▶ _SUPPLIED PASSAGE_
* Begin *
But today she can get by in English and read and write in Spanish, thanks to Basor.

If it weren't for him, she said, she never would have passed the citizenship exam.

"It's so much easier to learn when you've got a teacher who is capable of switching back and forth from English to Spanish," she said.

While not all of Basor's students are as limited in their abilities as Meza, they all share a common ambition: To learn more about the United States, one of the prerequisites to becoming a citizen.

And so Basor prepares his students each year for the citizenship exam, drilling them for expected questions, some of which include: "How many stripes are on the U.S. flag? Who is the chief justice of the Supreme Court today? And in what year was the Constitution written?"

When Basor isn't teaching citizenship classes, he's teaching English and Spanish at Watsonville High School. He knows what it's like to be an immigrant because he first arrived in Watsonville in 1963 with his mother and his father and his three sisters when he was 14.

At the time, there were thousands of Croatians working in Watsonville, mostly in the apple industry, he said. Although there were plenty of Latinos, their numbers weren't as prevalent because they traveled from job to job under the Bracero Program. The Croatians, however, were more settled in their jobs and ways, having immigrated here decades earlier.
* End *
▶ _SUPPLIED MATERIAL_
* Begin *
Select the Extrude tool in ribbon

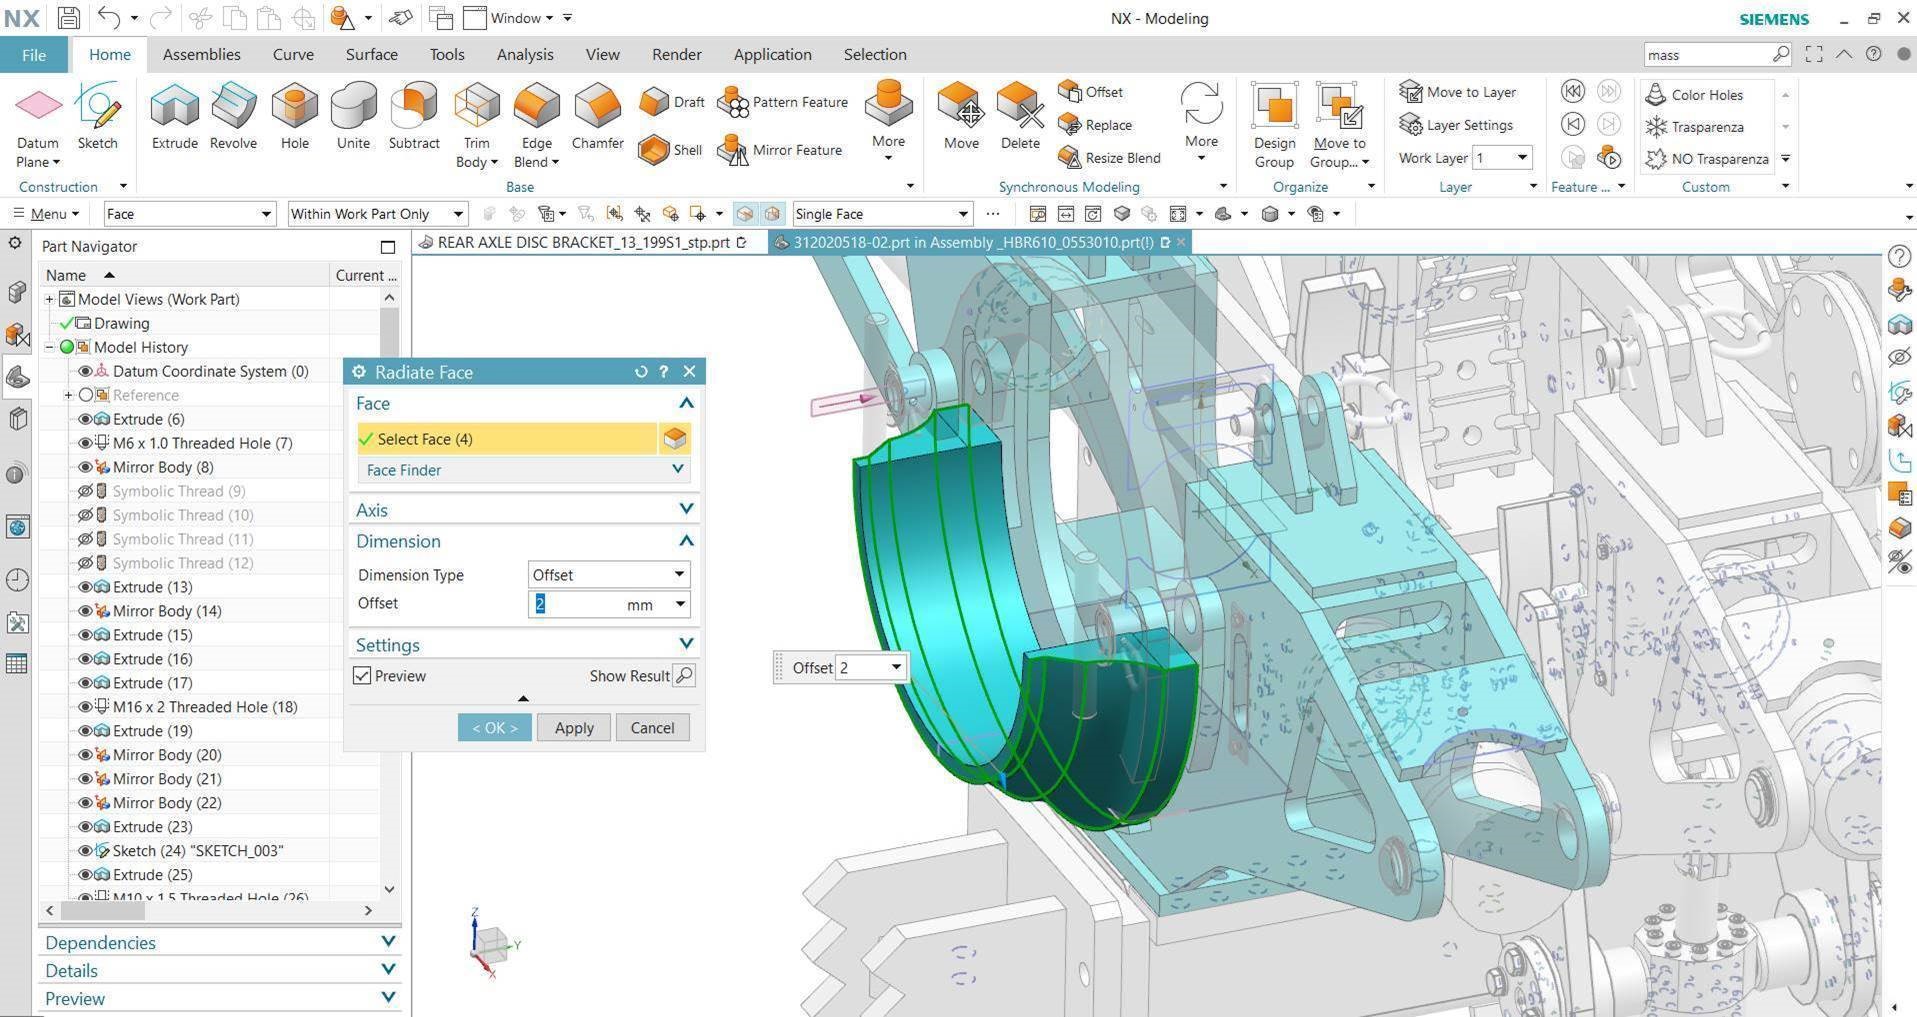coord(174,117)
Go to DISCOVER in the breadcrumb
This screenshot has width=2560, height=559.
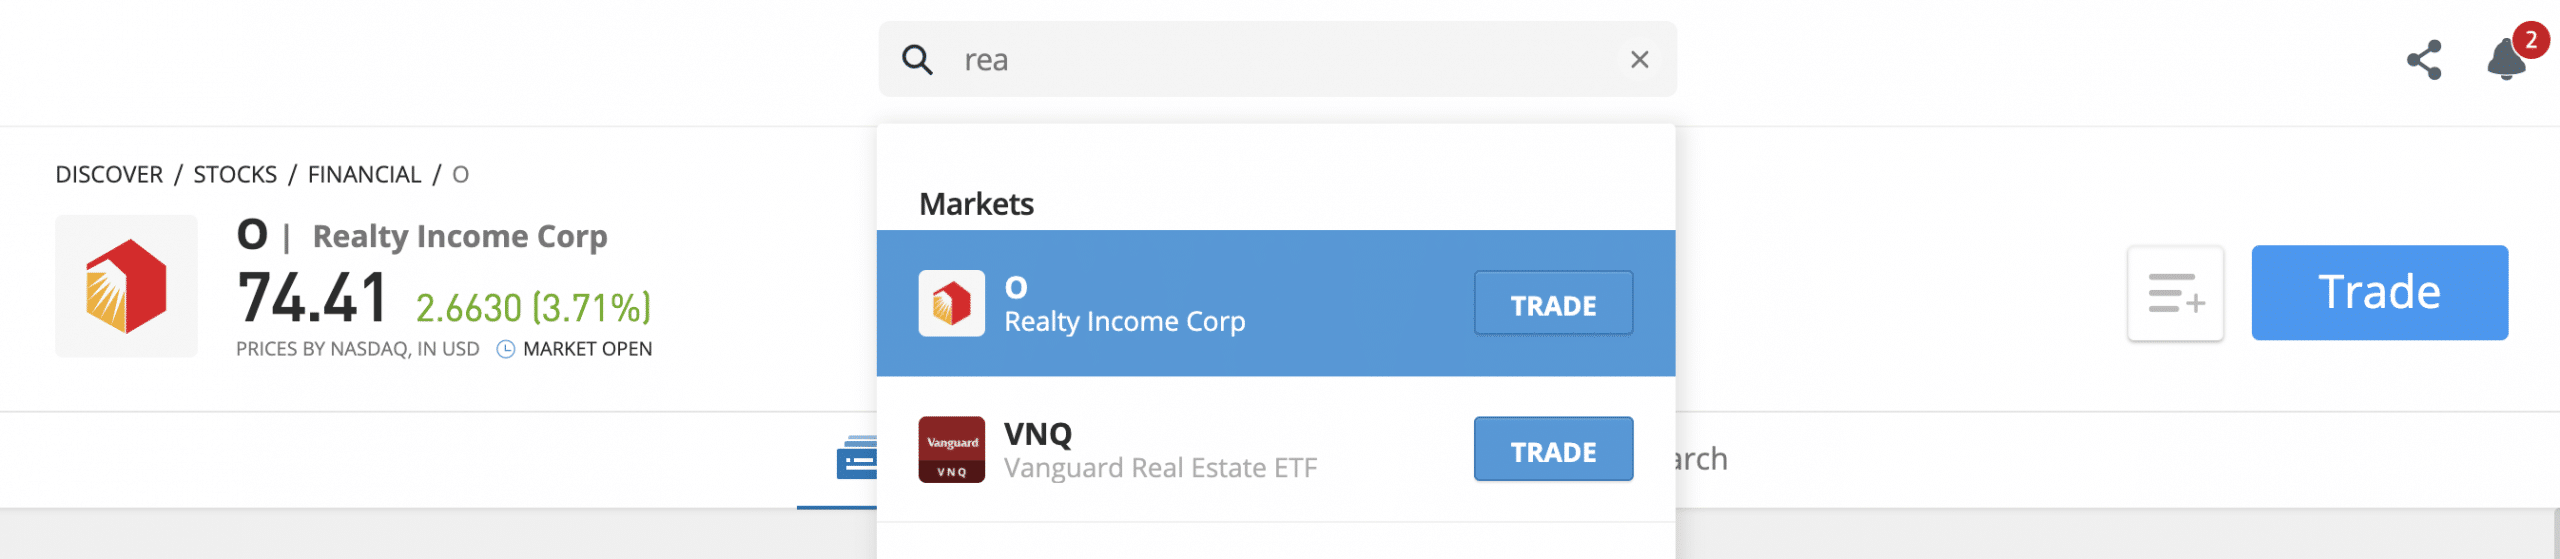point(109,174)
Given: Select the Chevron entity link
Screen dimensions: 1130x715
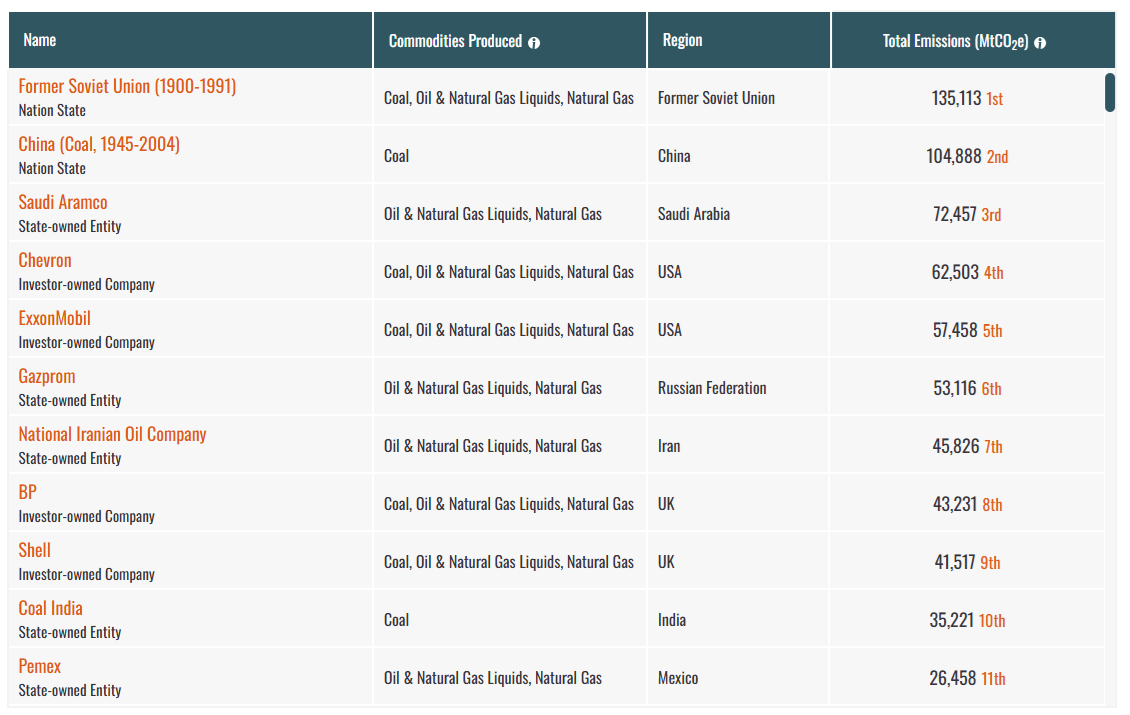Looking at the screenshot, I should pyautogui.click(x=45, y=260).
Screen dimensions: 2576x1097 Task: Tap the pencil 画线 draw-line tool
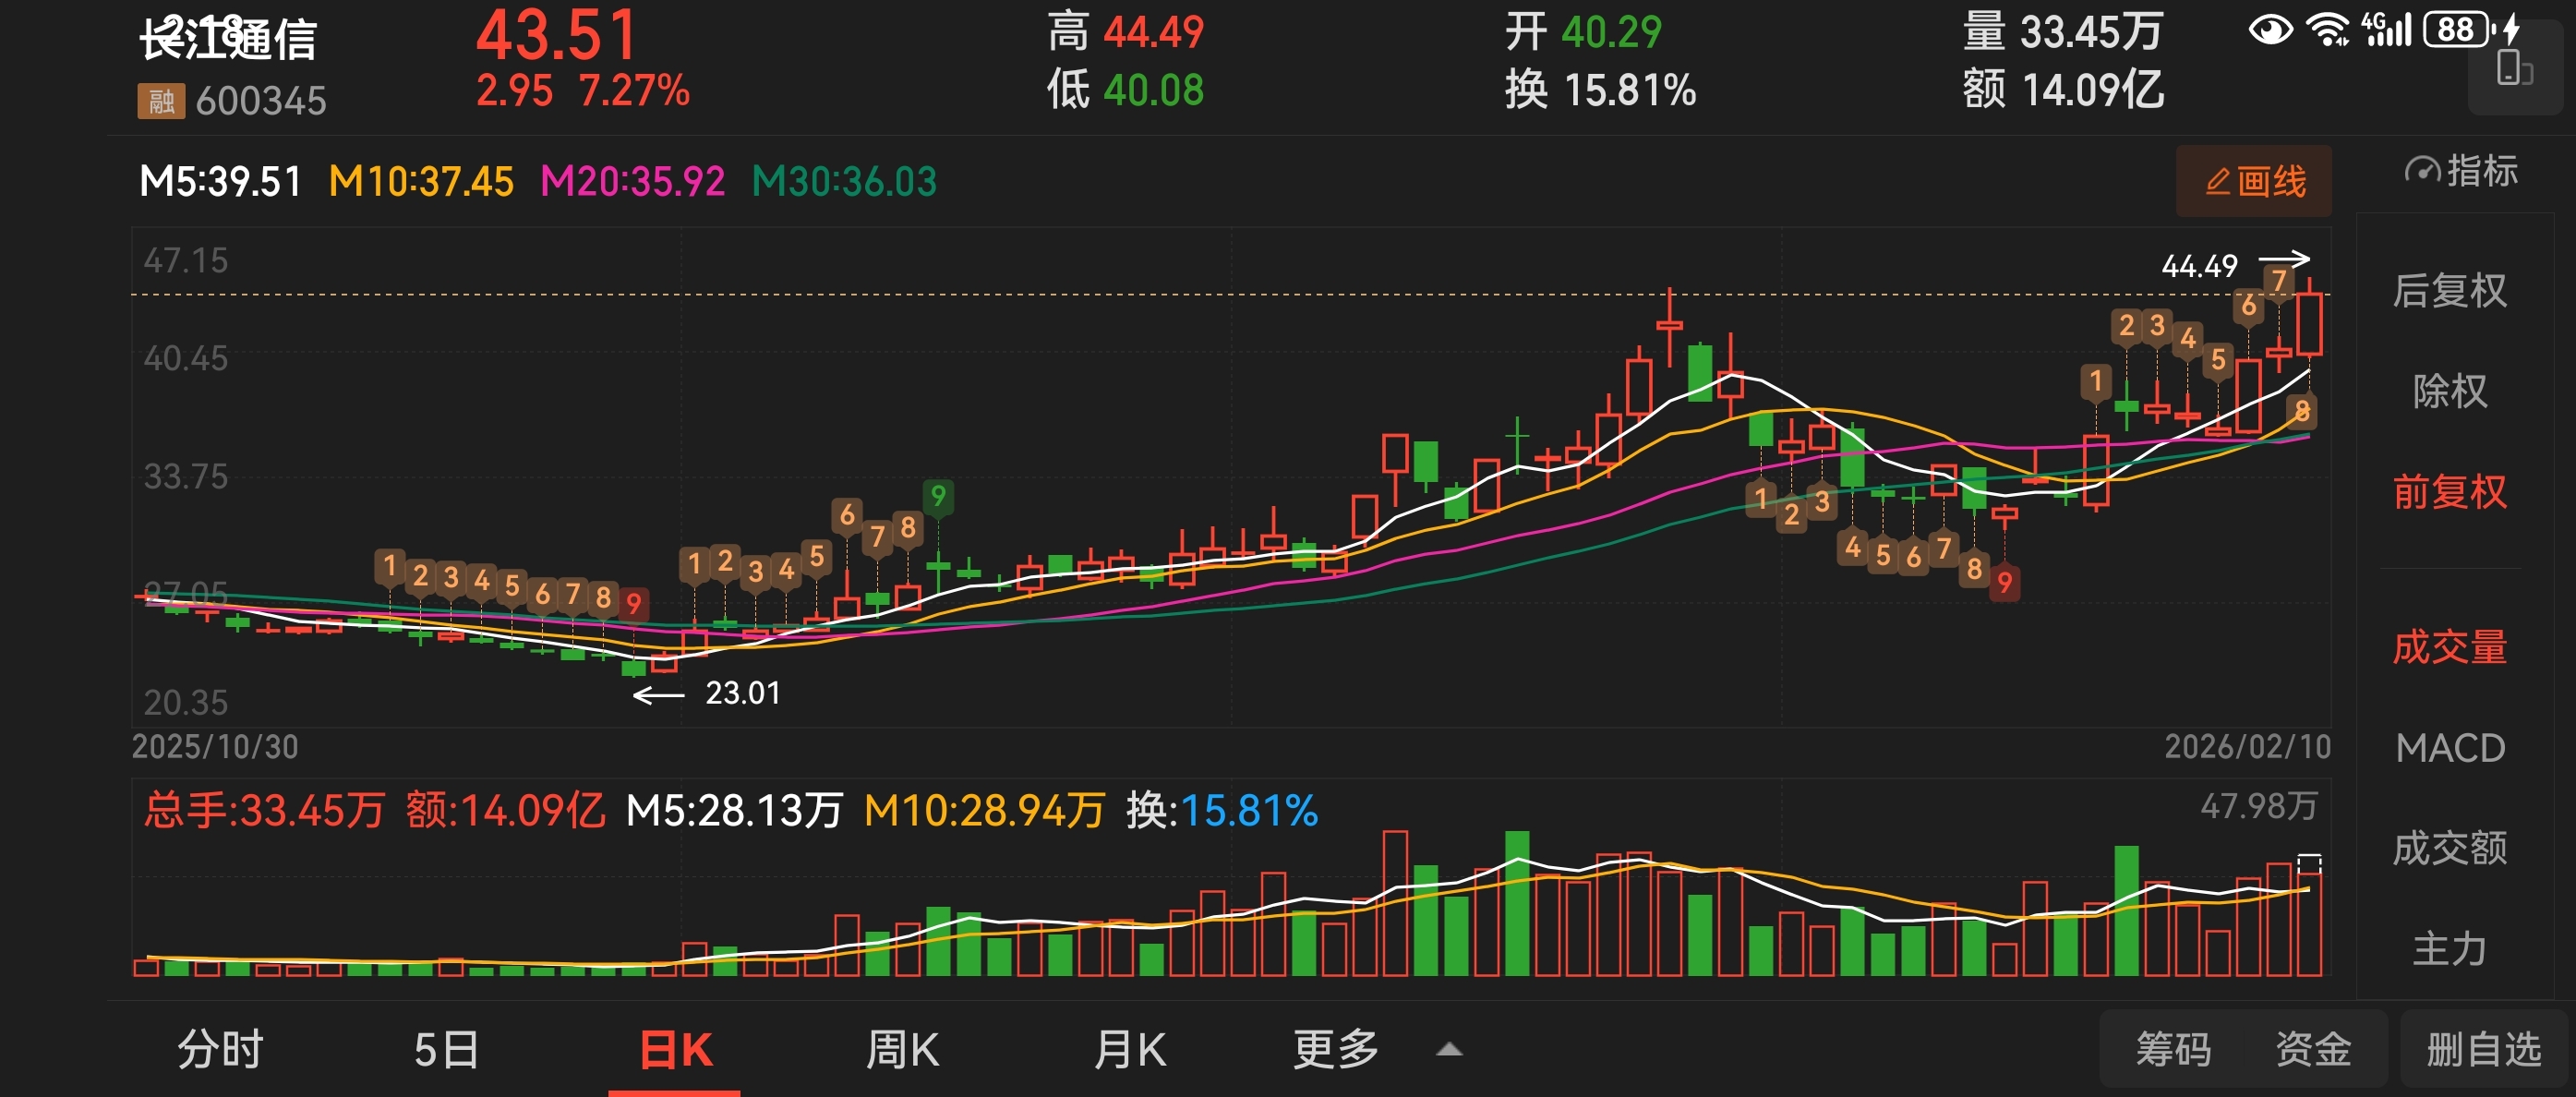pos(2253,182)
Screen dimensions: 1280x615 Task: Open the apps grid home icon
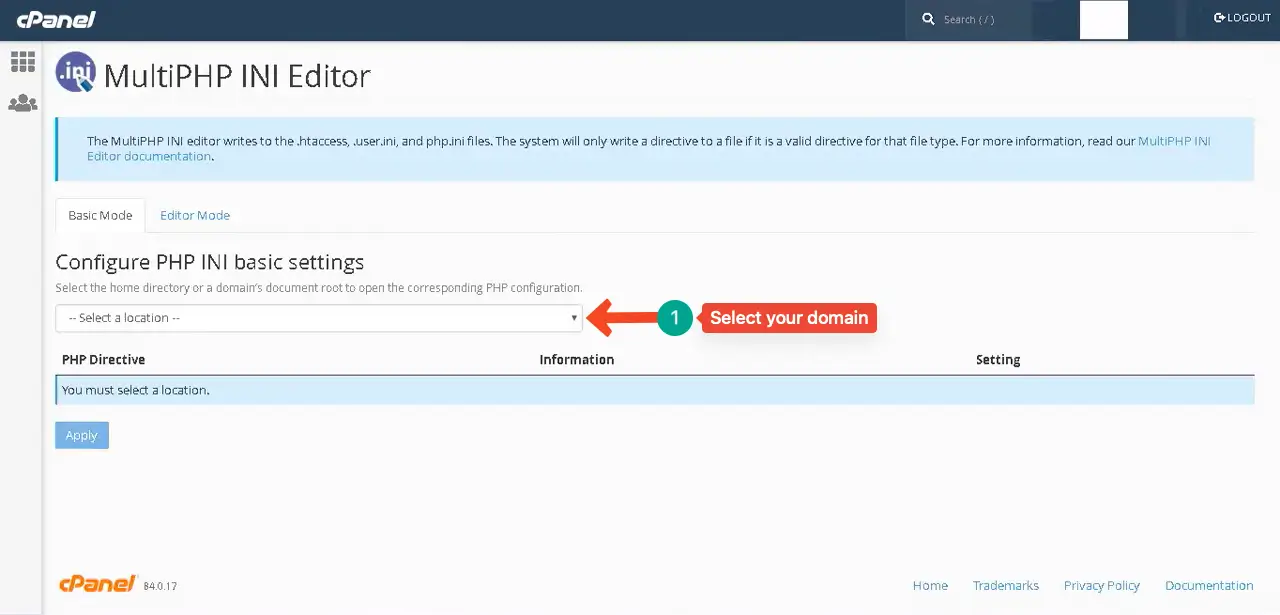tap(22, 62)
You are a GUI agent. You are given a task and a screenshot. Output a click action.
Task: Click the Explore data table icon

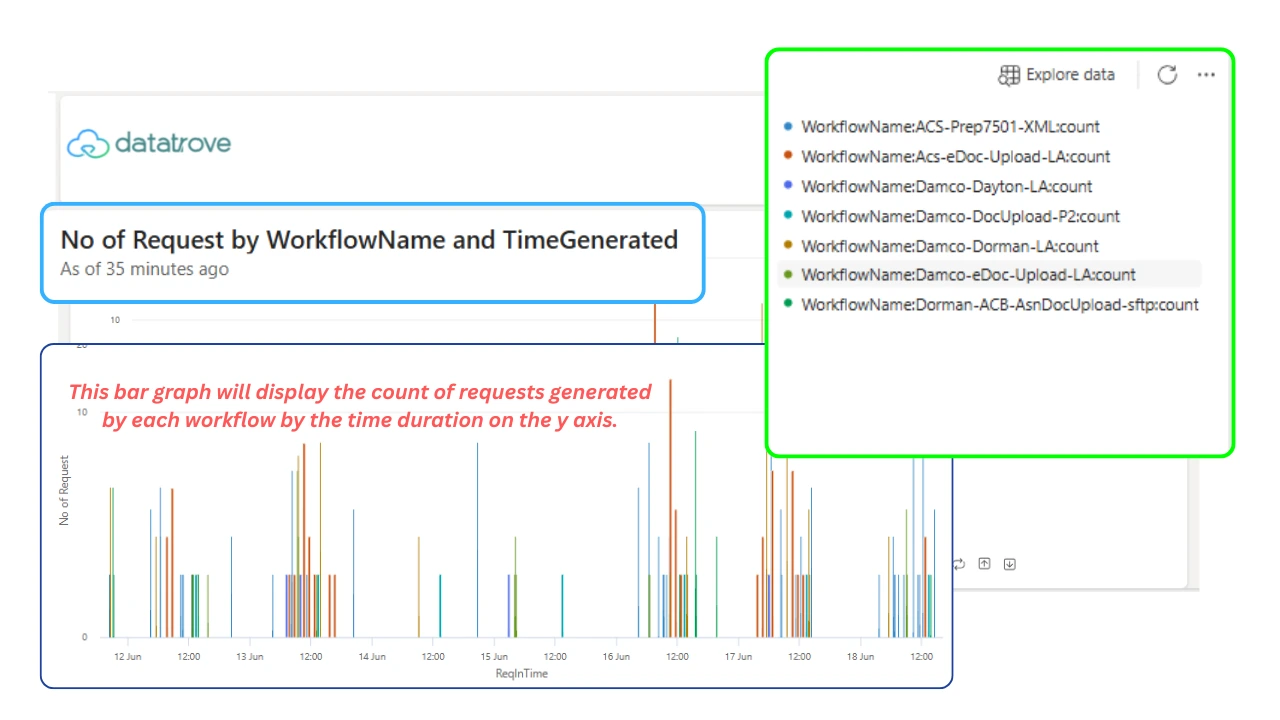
* End *
▶ _INSTRUCTIONS TO FOLLOW_
For each statement, say yes or no to whether it agrees with the passage about Basor's citizenship classes, and quote the words from that passage that decide it: (a) Basor was 14 when he first came to Watsonville. (b) Most of the Croatians in Watsonville at that time worked in the strawberry industry. (c) Basor also teaches English and Spanish at Watsonville High School.

▶ _FINISHED TASK_
(a) Yes: "he first arrived in Watsonville in 1963 with his mother and his father and his three sisters when he was 14."
(b) No: "there were thousands of Croatians working in Watsonville, mostly in the apple industry"
(c) Yes: "he's teaching English and Spanish at Watsonville High School."